• Task objective: Repeat exactly, and only, the lines running from the one that holds "Family tree (71, 86)" to the end of the records.

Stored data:
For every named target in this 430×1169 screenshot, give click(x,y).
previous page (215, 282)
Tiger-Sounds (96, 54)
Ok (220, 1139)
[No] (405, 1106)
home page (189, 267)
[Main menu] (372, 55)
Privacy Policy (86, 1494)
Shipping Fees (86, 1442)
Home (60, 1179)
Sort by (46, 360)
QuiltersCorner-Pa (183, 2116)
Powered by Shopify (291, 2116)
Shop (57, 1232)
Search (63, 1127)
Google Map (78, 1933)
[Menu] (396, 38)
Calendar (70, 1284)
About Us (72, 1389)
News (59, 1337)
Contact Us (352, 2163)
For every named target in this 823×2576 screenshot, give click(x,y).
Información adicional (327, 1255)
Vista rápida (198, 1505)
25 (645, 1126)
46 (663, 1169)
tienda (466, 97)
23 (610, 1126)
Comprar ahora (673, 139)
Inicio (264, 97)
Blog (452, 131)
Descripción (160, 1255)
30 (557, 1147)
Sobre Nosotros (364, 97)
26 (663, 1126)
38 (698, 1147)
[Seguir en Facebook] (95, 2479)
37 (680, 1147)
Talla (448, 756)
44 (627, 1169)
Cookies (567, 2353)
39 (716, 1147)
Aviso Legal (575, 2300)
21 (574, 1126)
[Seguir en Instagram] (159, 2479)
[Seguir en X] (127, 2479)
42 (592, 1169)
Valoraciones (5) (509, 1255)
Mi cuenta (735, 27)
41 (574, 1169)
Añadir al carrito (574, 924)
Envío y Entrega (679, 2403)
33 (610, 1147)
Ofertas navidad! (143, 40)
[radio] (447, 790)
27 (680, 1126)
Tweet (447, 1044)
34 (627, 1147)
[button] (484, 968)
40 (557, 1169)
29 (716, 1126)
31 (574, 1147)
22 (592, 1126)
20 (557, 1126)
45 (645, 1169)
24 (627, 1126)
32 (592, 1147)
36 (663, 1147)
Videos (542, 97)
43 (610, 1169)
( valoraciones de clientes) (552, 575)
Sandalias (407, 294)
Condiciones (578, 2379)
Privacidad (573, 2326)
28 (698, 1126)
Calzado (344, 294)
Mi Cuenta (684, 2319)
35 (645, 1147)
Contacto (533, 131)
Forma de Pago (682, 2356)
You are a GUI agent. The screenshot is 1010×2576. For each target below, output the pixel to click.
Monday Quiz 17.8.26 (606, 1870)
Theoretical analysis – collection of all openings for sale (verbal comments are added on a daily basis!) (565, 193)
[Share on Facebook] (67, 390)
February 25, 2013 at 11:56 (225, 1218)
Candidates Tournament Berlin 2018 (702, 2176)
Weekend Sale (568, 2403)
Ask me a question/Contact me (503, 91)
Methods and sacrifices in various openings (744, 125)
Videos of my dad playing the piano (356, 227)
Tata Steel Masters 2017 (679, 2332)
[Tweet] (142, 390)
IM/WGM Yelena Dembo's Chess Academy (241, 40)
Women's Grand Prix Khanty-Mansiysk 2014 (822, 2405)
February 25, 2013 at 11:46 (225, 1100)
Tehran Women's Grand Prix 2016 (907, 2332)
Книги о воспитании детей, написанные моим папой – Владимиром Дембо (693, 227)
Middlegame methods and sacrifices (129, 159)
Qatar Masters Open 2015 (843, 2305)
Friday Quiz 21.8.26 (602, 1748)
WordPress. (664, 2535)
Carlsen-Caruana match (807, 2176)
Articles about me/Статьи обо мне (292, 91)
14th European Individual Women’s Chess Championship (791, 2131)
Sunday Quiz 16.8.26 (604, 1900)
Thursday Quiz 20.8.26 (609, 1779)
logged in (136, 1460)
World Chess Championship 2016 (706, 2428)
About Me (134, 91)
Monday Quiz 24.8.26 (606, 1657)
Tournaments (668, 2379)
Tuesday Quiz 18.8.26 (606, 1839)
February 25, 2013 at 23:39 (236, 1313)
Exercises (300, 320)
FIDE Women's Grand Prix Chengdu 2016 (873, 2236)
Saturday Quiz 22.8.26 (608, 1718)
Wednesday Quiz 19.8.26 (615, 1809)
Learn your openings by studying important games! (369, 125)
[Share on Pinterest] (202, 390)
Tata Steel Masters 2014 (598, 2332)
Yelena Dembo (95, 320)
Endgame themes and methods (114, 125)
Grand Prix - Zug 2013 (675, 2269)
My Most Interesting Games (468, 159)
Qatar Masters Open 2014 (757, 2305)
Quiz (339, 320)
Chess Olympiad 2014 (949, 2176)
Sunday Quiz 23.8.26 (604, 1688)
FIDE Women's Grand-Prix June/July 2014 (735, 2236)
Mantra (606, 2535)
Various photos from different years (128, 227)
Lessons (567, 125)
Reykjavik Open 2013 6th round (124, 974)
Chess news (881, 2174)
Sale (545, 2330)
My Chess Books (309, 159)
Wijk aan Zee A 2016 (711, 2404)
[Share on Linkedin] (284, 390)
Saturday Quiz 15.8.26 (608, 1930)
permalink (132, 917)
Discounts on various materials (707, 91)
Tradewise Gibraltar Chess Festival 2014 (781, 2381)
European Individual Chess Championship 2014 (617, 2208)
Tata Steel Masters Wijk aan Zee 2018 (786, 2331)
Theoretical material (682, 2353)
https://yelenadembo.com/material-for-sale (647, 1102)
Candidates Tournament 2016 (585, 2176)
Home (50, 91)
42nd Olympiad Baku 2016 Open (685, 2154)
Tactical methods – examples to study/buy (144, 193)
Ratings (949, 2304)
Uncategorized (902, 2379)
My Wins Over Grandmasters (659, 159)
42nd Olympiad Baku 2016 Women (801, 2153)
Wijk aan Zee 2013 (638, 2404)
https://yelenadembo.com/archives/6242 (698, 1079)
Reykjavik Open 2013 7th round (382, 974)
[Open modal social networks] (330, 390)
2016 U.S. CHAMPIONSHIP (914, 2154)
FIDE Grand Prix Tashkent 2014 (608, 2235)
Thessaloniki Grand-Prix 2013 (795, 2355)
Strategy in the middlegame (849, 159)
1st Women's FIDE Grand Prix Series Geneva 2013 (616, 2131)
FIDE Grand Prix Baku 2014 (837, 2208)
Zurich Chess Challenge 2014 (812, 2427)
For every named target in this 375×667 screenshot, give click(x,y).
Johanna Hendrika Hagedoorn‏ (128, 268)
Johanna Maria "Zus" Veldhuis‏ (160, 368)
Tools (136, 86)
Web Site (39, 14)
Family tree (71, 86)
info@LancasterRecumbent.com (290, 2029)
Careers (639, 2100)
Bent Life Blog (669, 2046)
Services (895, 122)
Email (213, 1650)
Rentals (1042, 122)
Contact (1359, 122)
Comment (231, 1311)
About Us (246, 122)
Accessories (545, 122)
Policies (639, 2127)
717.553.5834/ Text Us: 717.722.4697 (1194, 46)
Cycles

• Worked solution:
Family tree (71, 86)
info@LancasterRecumbent.com (290, 2029)
Careers (639, 2100)
Bent Life Blog (669, 2046)
Services (895, 122)
Email (213, 1650)
Rentals (1042, 122)
Contact (1359, 122)
Comment (231, 1311)
About Us (246, 122)
Accessories (545, 122)
Policies (639, 2127)
717.553.5834/ Text Us: 717.722.4697 (1194, 46)
Cycles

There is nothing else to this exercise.